The Networking Brain Dump, Part 5: BGP
Part 5 of 6. This is the one that actually connects the internet together. BGP is what ISPs use to exchange routes with each other, what large enterprises use to connect to multiple providers, and what every autonomous system on the planet uses to announce what address space it owns. It also has the most configuration surface area of almost any routing protocol you'll encounter.
What BGP Is
BGP (Border Gateway Protocol) is the only routing protocol that runs over TCP. It uses port 179. EIGRP and OSPF operate directly over IP. BGP relies on TCP for reliable, ordered delivery instead of building that reliability into the routing protocol itself.
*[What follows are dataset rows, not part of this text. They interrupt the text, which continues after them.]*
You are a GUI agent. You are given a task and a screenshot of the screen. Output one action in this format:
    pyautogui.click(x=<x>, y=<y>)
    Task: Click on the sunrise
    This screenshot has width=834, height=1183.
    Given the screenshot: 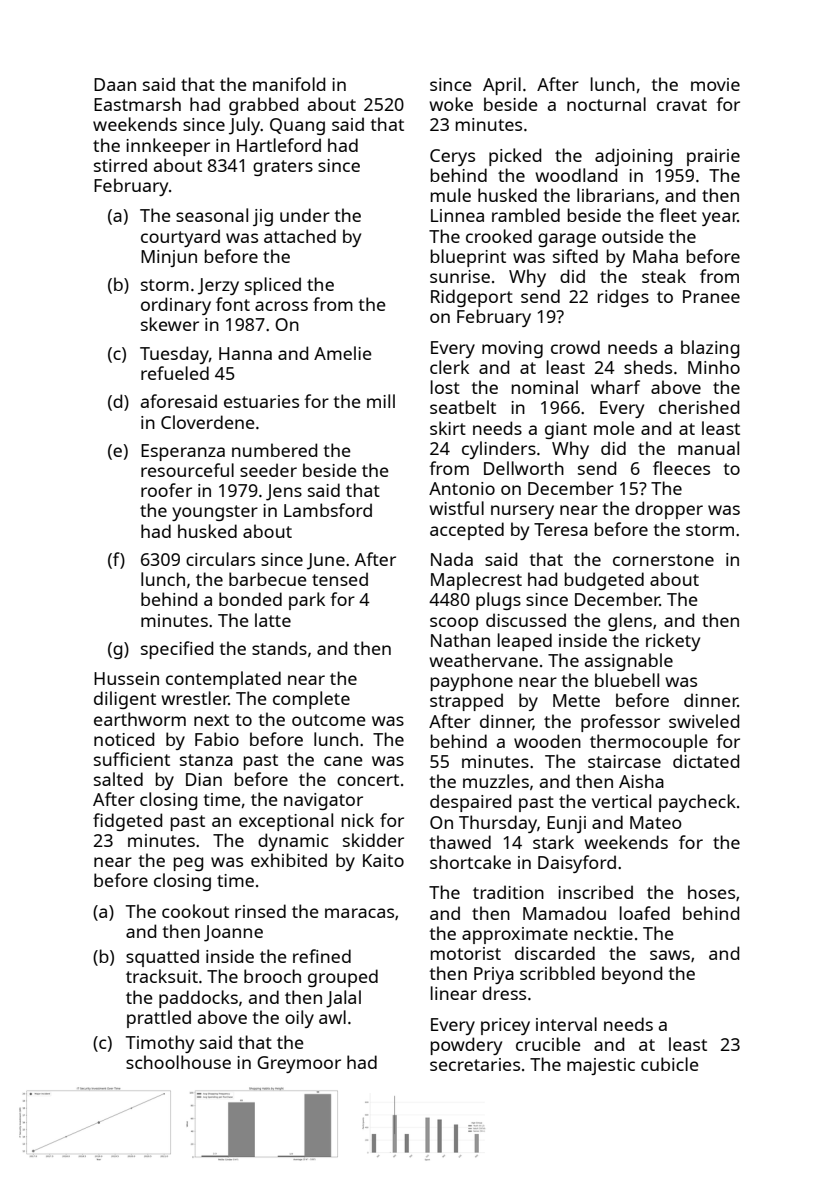 What is the action you would take?
    pyautogui.click(x=460, y=276)
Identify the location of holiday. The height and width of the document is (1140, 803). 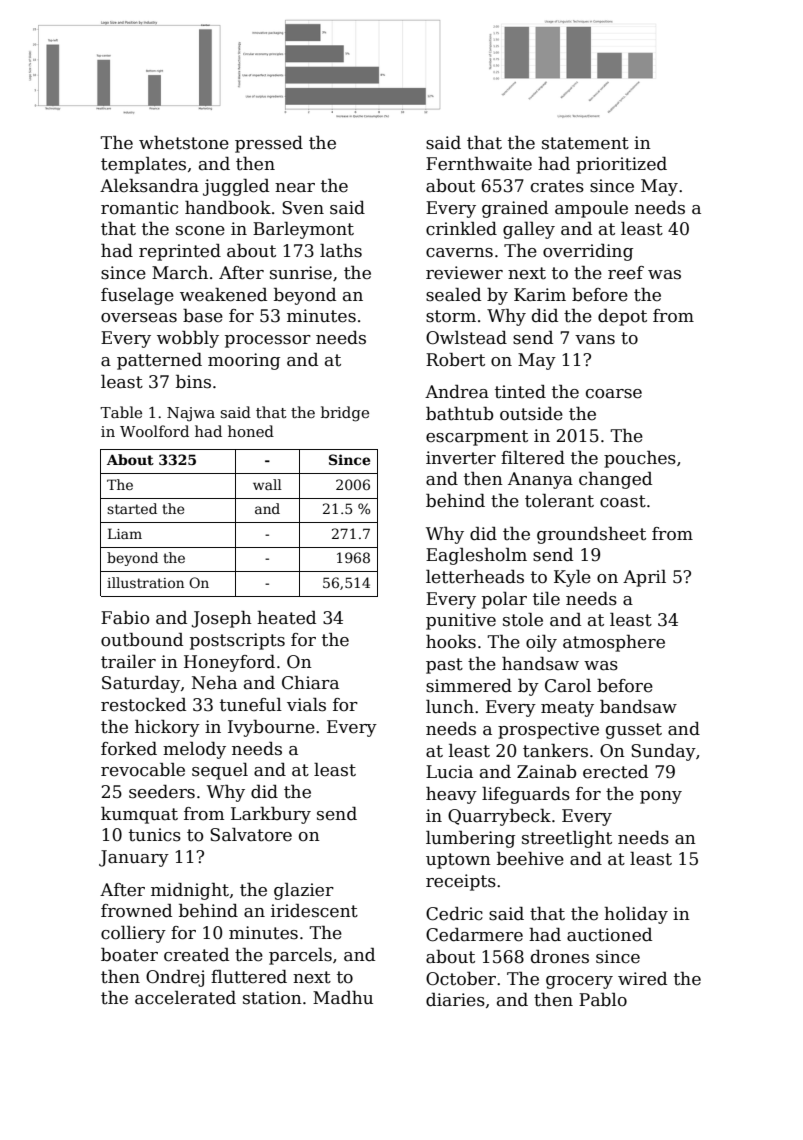
(636, 915).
BGP is a path-vector protocol. It doesn't select routes based on a numeric metric the way OSPF uses cost or EIGRP uses its composite formula. Instead, it makes decisions based on path attributes: things like the list of autonomous systems a route passes through, the origin of the route, local preference values, and a dozen other attributes that can be tuned with policy. This makes BGP extremely flexible for traffic engineering and extremely easy to misconfigure.
When two BGP routers establish a TCP connection on port 179, they become peers (or neighbors). They exchange their full BGP routing tables once. After that initial exchange, they only send incremental updates as routes change. BGP does not send periodic full-table refreshes the way some other protocols do.
eBGP vs iBGP
BGP has two operating modes depending on whether the peers are in the same autonomous system.
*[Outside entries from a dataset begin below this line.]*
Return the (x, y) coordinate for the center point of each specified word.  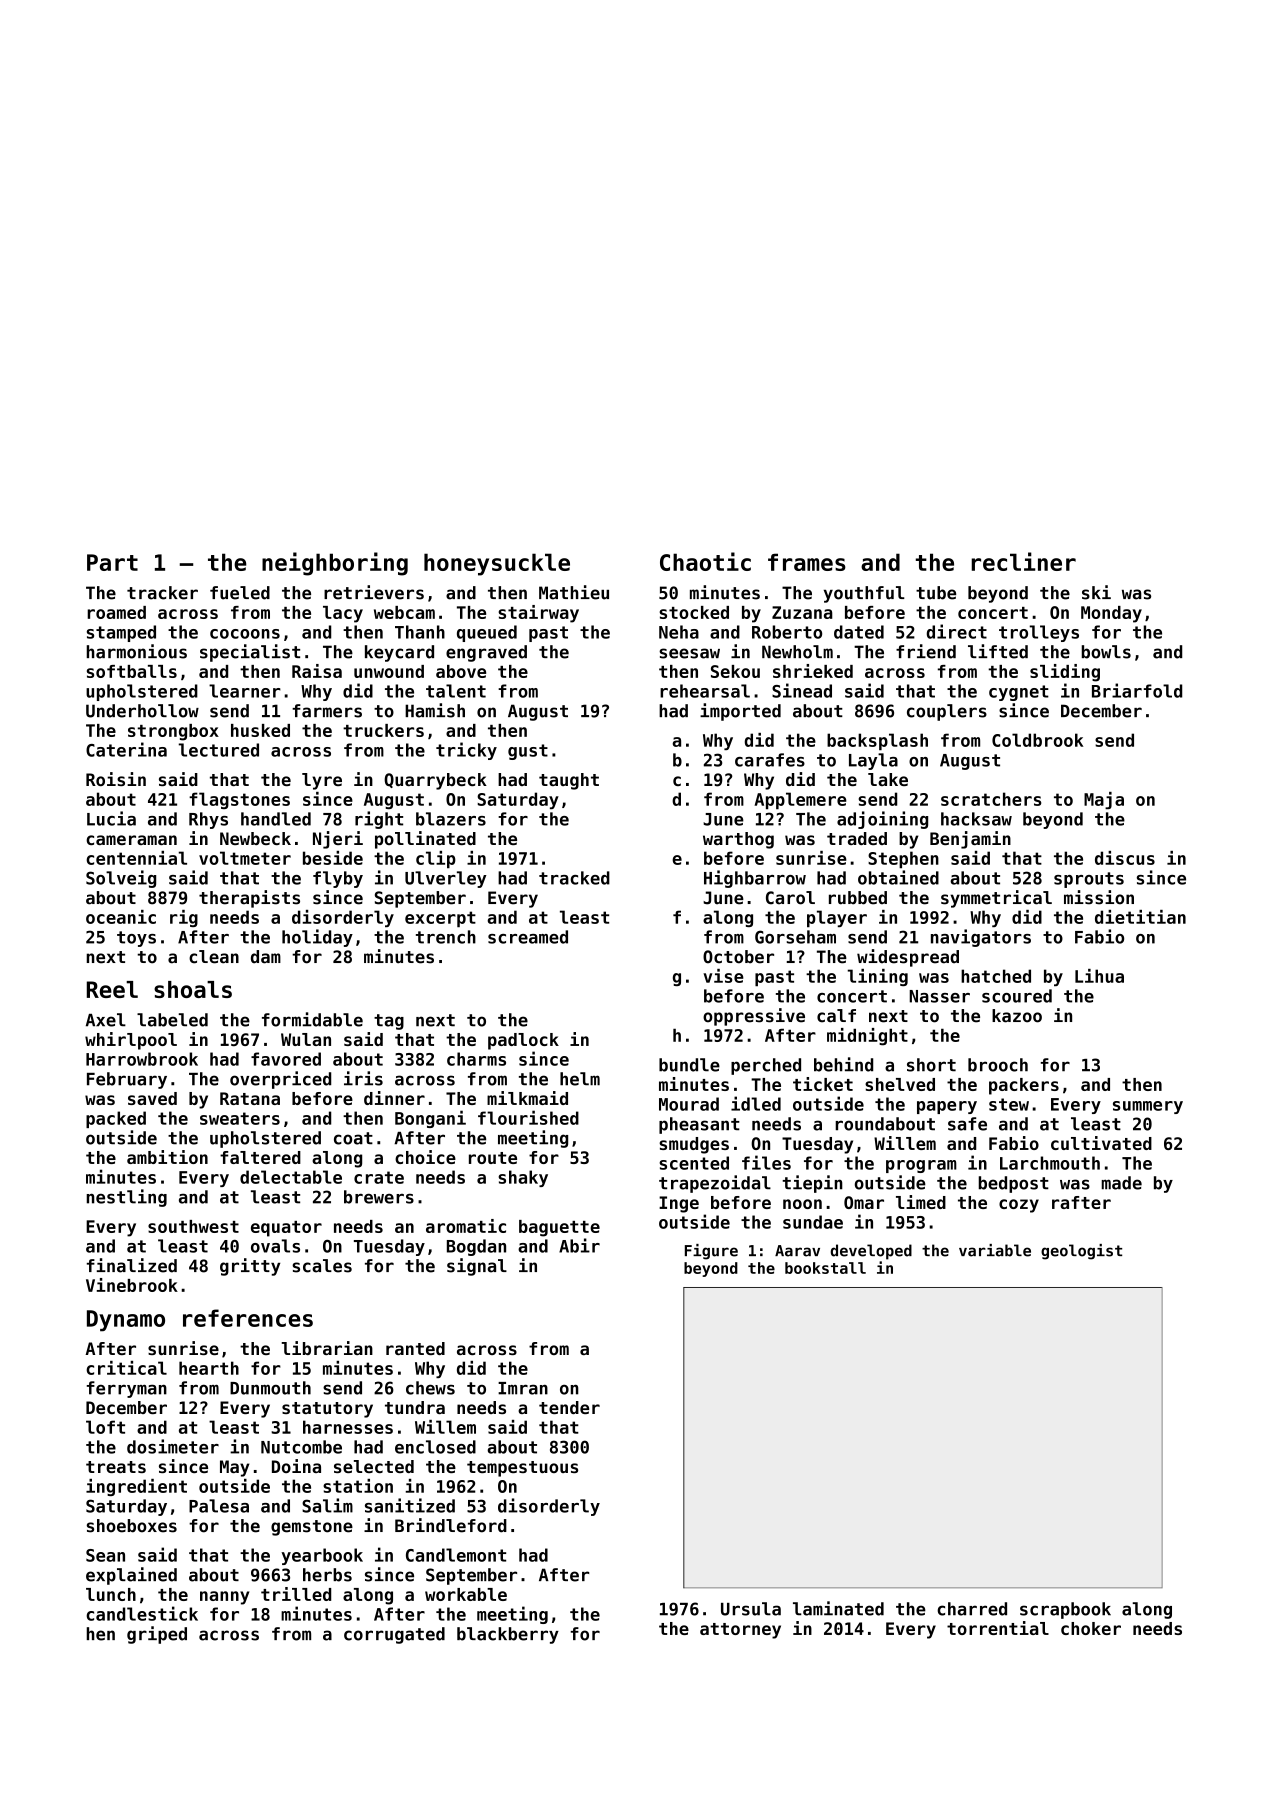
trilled (296, 1594)
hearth (209, 1368)
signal (477, 1267)
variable (995, 1250)
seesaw (689, 653)
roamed (116, 612)
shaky (523, 1178)
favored (286, 1059)
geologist (1081, 1252)
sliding (1065, 673)
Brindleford (451, 1525)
eBGP (external BGP): Peering between routers in different autonomous systems.
- By default, eBGP peers must be directly connected. If they're not, they need reachability to each other's neighbor address (e.g., static route), and you usually need 'ebgp-multihop' or equivalent TTL adjustment.
- TTL on eBGP packets is 1 by default, which is why direct connectivity is the default assumption.
- Each eBGP router adds its own AS number to the AS_PATH attribute before advertising a route to the next AS. This is how BGP detects and prevents loops: if a router sees its own AS in the AS_PATH of an incoming route, it discards that route.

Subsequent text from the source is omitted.